# Work to do:
Collect each line in the entries below that contains the word "will".

# Entries shown:
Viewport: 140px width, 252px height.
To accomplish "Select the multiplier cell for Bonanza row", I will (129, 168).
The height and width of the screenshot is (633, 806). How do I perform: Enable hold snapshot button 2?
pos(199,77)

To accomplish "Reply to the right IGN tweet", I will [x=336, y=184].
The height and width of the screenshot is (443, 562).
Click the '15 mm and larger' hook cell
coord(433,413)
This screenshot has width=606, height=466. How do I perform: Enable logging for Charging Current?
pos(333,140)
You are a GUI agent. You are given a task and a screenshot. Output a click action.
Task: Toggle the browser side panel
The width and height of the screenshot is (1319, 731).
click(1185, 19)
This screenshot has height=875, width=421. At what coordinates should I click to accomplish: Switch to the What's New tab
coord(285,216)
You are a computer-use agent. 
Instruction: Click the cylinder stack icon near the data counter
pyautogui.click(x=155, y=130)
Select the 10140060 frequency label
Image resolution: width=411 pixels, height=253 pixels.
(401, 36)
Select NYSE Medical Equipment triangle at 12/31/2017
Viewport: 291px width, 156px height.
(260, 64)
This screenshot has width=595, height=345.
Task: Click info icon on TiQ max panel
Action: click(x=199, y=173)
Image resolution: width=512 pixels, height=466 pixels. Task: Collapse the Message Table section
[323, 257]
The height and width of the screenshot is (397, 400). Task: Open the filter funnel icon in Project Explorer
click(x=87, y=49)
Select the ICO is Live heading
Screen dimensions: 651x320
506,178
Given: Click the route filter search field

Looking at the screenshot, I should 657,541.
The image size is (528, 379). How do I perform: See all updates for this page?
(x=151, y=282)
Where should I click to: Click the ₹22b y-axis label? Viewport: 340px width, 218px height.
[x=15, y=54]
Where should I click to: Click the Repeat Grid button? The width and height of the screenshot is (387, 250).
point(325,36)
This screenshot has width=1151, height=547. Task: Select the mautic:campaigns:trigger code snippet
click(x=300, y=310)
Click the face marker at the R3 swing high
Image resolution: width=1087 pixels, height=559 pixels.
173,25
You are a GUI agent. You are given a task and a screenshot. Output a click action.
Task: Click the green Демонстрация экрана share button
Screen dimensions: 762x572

# Answer in full:
To accomplish "Select the multiplier cell for Bonanza row", I will (129, 168).
To accomplish "Reply to the right IGN tweet", I will [x=336, y=184].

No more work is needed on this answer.